ICOMOS’un Düşündürdükleri Dönemin Mimarisi 20. Yüzyıl Sorumluluğu
/P> Seçmek... Neye Göre? Doğrusu, seçimin düzeyi de mimarlık ortamının düzeyini yansıtır. Mimarlık eylemi, düşünce ve tasarımların ortamı oluşturmaları, yüzyılın uygulamaları ve seçiminin birbirine yakışması doğal olmalıdır. Seçileni biraz eleştirdiğiniz zaman “dönemin mimarisi” savunmasıyla karşılaşırsınız. Acaba, bu “dönemin mimarisi” nedir?

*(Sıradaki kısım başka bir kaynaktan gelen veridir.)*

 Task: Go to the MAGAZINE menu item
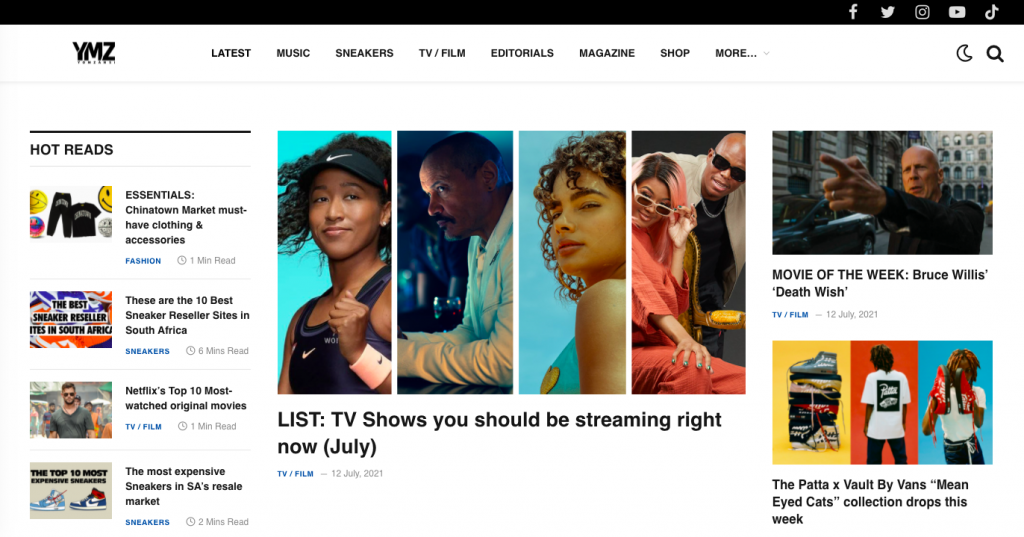(607, 53)
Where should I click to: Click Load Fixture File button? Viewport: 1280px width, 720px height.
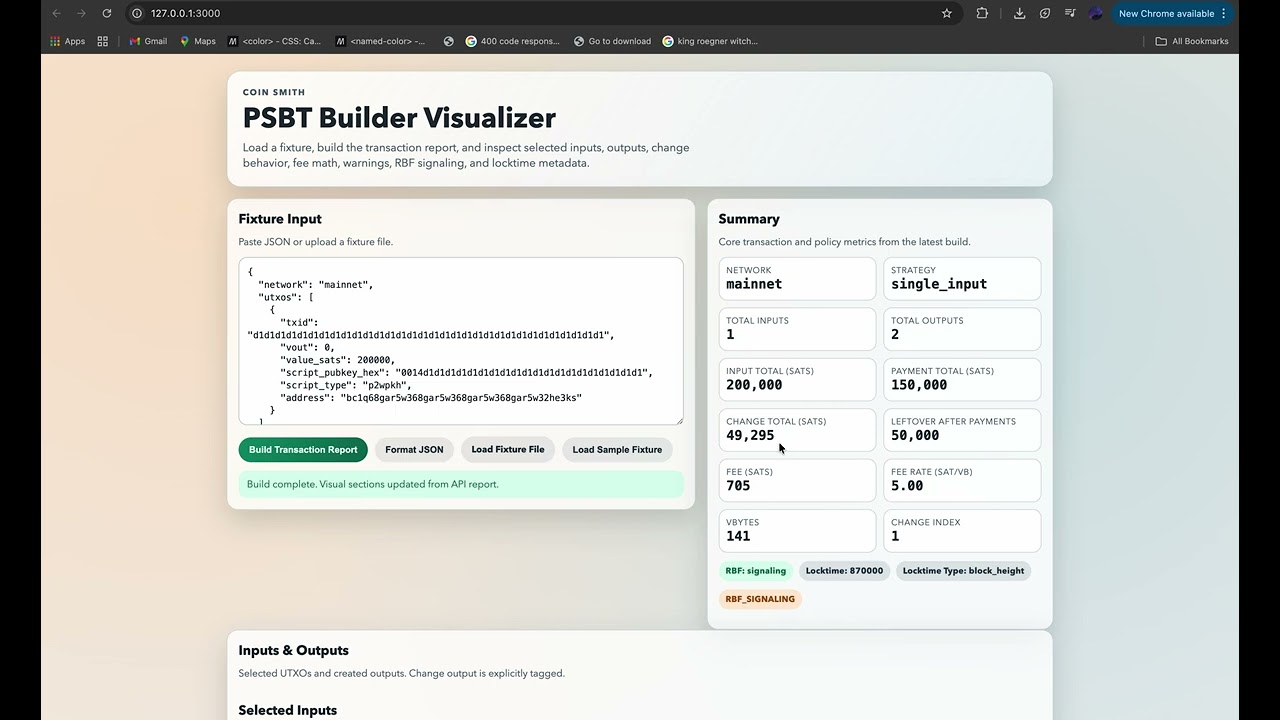(x=508, y=450)
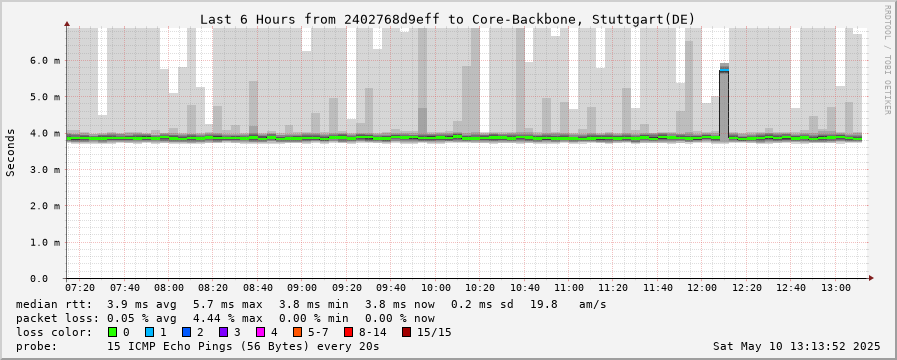The image size is (897, 360).
Task: Click the 13:00 time axis label
Action: [x=836, y=287]
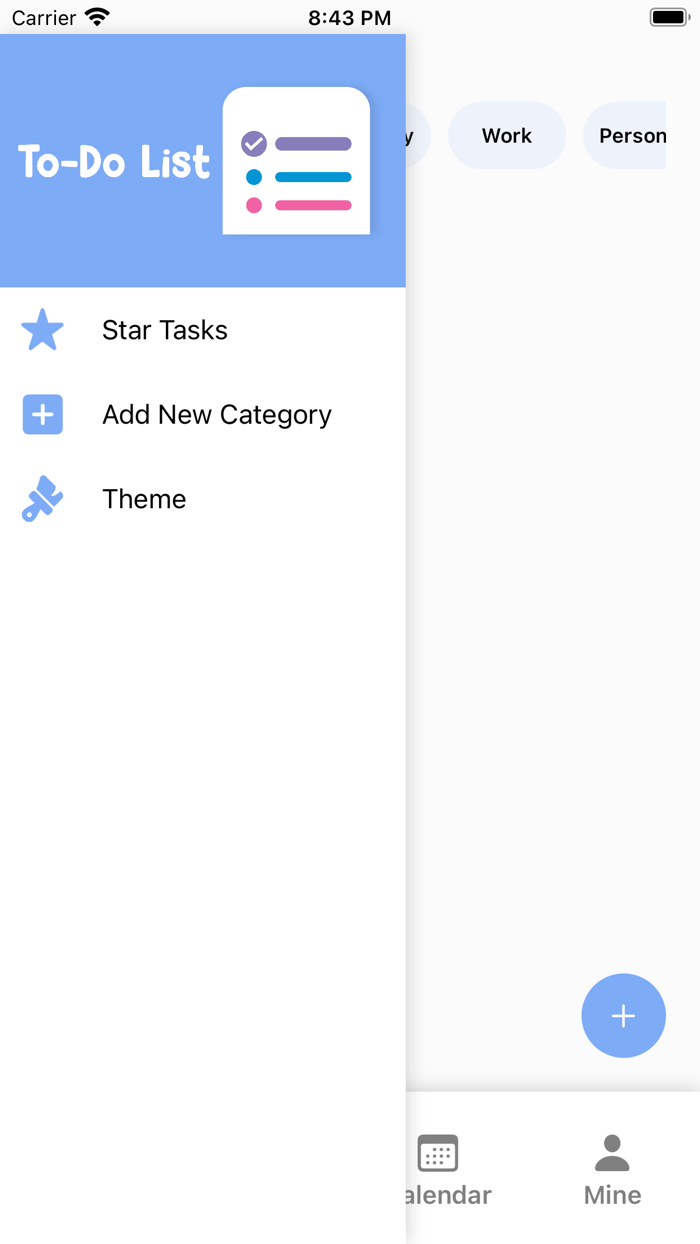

En yaygın yapılaşma türü mü? Değil! Arredamento Mimarlık’ın seçimi, Türk Mimarlığı konusunda kafalardaki karmaşayı çok iyi yansıtıyor. Öneri listesindeki yaklaşım, millî, geleneksel, sonuçta çağın dışında kimlik arayan örneklerin belki hepsi orada, belki bir bu kadar eklenebilir. Bu yapılar ülke yaşamında ne yer tutarlar, ne de etkilidirler. Bu az sayıdaki yapılar evrensel, kuramsal bir aidiyet, bir mimarlık türü, dili, söylemini oluşturdular? Dünya mimarlığına birşey mi eklediler? Yoksa hepsi de bir kimlik oluşturamayan, boşuna, halkın parasıyla yapılan duygusal, bireysel pahalı denemeler midir? Kimsenin bunlardan birşey öğrenmediği, Türk mimarlarının önünü tıkayan
talihsiz bir ince hastalıktır. 1927’de Atatürk bunlara dur demeseydi ve 1950’de
Türkiye Batı’ya açılmasaydı, devrimci, çağdaş yeni Cumhuriyetin, yeni başkenti,
nasıl bir görüntüye sahip olacaktı? Örneğin bunlardan, bugünkü curcuna içinde
birkaç değil, onlarcasının kamu alanlarını oluşturmasıyla doğacak karabasanı
düşünün. Modern Devlet yapıları oluşturması için getirilen Holzmeister’lerin
marifeti de, millîcileri destekleyerek Türk mimarlığına yaptıkları en büyük
kötülüktür. Dönemin Mimarisi’nin Anlamı! Sanıyorum, belirli bir zaman aralığında yapılan her şey değildir. “Dönem” sözcüğünün arkasında, o zaman aralığının koşulları, yaşam biçimi, düşünceleri ve zevkleriyle, egemen bir uygarlığı olmalıdır. Bu uygarlık katı kurallar olmak zorunluğunu taşımasa da gelişmişlik koşulundan uzak olamaz. Yani, “dünyada yaşanan düzeye göre ilkel uygarlık” diye bir tarif, birkaç bin yıl önceki bir yaşam, son dönemin değil, ancak ve belki o zamanın uygarlığı olabilir. Sözlerim tartışılabilir, birçoklarına katı gelebilir. Ama bu yapışkan nostaljik ruh hastalığına olan tepkim budur. Kaldı ki, “zaman”a, yaşamına en bağlı sanat mimaridir. Başka zamanların düşünceleri, duygu, teknoloji ve koşullarıyla bugünü savunmanın sağlıklı olmadığına inanırım. 20. Yüzyıl Türk Mimarlığından bu ve benzeri yapılar, yaklaşım veya inançlar ayıklanmalı, mimarimiz çağdaş düşünce ile başbaşa kalmalıdır.